Подписывайтесь на «АН»:

Telegram

Дзен

Новости

Также мы в соцсетях:

ВКонтакте

Одноклассники

Twitter

Аргументы Недели → Общество № 19(612) от 17.05.18 13+

Россия вне конкуренции

Что хорошего в том, что госкомпании контролируют 70% экономики

, 20:48

Два года назад доклад главы Федеральной антимонопольной службы Игоря Артемьева наделал шума: выходило, что Россия усиленно возвращается в Советский Союз по части собственности. Если в 2005 г. на государственные предприятия приходилось 35% ВВП, то в 2015-м – уже 70%. Из оставшихся частникам 30% можно вынести за скобки иностранный капитал и всевозможных «королей госзаказа», которые как один тесно связаны с государством и первыми лицами. И учесть теневую экономику, которая достигает 20–25% ВВП. И тогда получается, что внутри уравнения останется что-то вроде социалистических Венгрии и Югославии, где простым смертным разрешалось владеть только мелкими и средними предприятиями, которые тоже в любой момент могли отобрать. Понятно, что наращивание госсобственности тесно связано с желанием продлить пребывание у руля. Но не по этой ли причине российская экономика остановила свой рост задолго до начала конфронтации с Западом? Или в наших условиях госсобственность – просто меньшее из зол?

 

Паровоз возвращается

Скандальное выступление главы ФАС Игоря Артемьева, который занимает свою должность до сих пор, вовсе не было демаршем. Наоборот, выполнялось поручение президента Владимира Путина – создать национальную стратегию развития конкуренции. Поскольку без частного собственника нет настоящего рынка, а без конкуренции – эффективного производства, отмеченного высоким качеством товара и разумной ценой. Всё это Россия хорошо знает с советских времён, но когда казалось, мы ушли от плановой экономики навсегда, начался разворот в обратный путь.

----

▶ **Задание**
Продолжите статью о росте доли государства в российской экономике, начав сразу после её последнего предложения.

▶ **Исходные данные**
----

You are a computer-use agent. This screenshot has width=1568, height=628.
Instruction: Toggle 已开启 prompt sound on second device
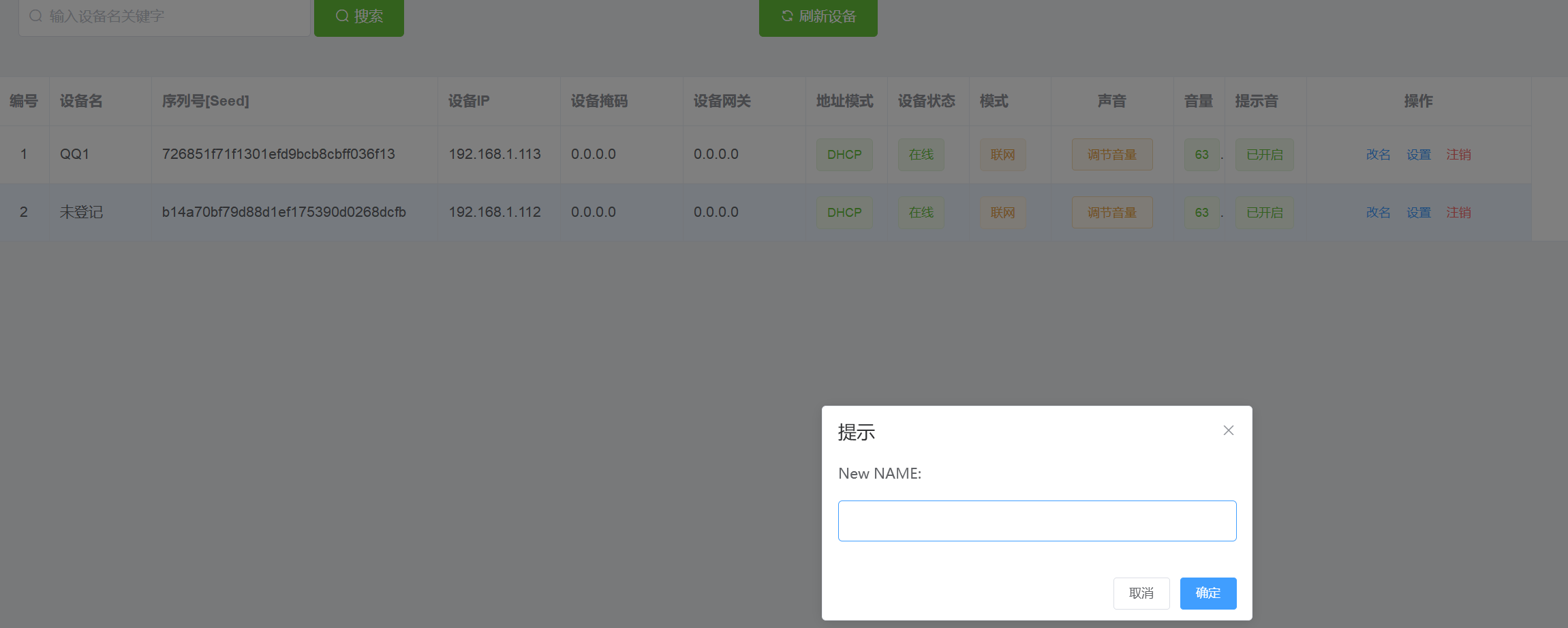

----

▶ **Ответ**
Количество государственных и муниципальных унитарных предприятий за три года утроилось,причём самый яркий рывок произошёл в не слишком благополучные 2013–2014 гг., когда число ГУПов увеличилось с 11, 2 до 25, 4 тысячи. Обычно власти в кризис, наоборот, продают активы, чтобы разогреть рынок и получить средства на латание бюджетных дыр. И в 2012 г. был расширен перечень крупнейших компаний, подлежащих приватизации, но потом, как сообщает ФАС, «планы изменились». Хотя и конъюнктура была удачной, и западный инвестор приветлив в преддверии Олимпиады в Сочи.

На этом месте мозг читателя может встать дыбом: его всю жизнь учили, что, когда государство забирает что-то у вороватых буржуев, – это хорошо. «Правильные» цари Пётр I и Иван Грозный как раз этим и занимались: земли объединить, все полномочия – государю, бояр – на плаху, сокровища – в казну. В 1990-е народ с возмущением роптал, что крупнейшие заводы уходят за бесценок каким-то выскочкам, которых позднее стали называть олигархами. А на нулевые пришёлся пик популярности президента Путина, при котором наблюдался обратный процесс – олигархов прижали, ЮКОС национализировали, ряд стратегических заводов тоже вернули в казну. Почему же теперь Игорь Артемьев говорит, что «уровень государства в экономике достиг «красной черты»? И если мы дальше пойдём тем же путём, то наша экономика будет неэффективной, а граждане – бедными? Потому что госкомпания госкомпании рознь.

В феврале 2013 г. «АН» рассказывали, как устроена крупнейшая государственная корпорация – ОАО «Российские железные дороги» (РЖД), в которой работают 894 тыс. россиян и создаётся 2, 5% ВВП. А устроена она так, что чёрт ногу сломит, заплачет и убежит. Вот корпорация отчитывается, что за год её расходы по пригородному сообщению вырастают на 72%. С какого, спрашивается, перепугу, если инфляция невысока, рубль стабилен, новых электричек массово не закупается? РЖД с удивительным изяществом объясняет: 21 млрд рублей образовало выпадение части доходов от пассажирских перевозок, 25 млрд – от курсовых разниц, 53 млрд – это снижение результата от «прочих доходов и расходов». Но никто из силовиков РЖД особо не атакует, ведь тогдашний босс корпорации Владимир Якунин слыл человеком настолько близким к руководству страны, что сам с кого угодно погоны снимет. Тот же Артемьев в начале 2010-х отмечал, что обычно его служба выигрывает около 85% судебных тяжб, но железнодорожникам проиграла все важнейшие споры.

При Якунине официальный доход 25 боссов убыточной государственной структуры составил 1, 4 млрд рублей. А сам босс зарабатывал на госслужбе 2, 4 млн рублей в день.Как так? Железнодорожная пресс-служба отвечает: никакие мы не убыточные. И включает все полученные от государства дотации и субсидии… в собственные доходы! Как будто они возили, возили по рельсам грузы и пассажиров – аж вспотели, но заработали. Но проходит несколько месяцев – и надо выбивать из государства новые средства. И корпорация тут же становится насквозь убыточной, исключая казённые подачки.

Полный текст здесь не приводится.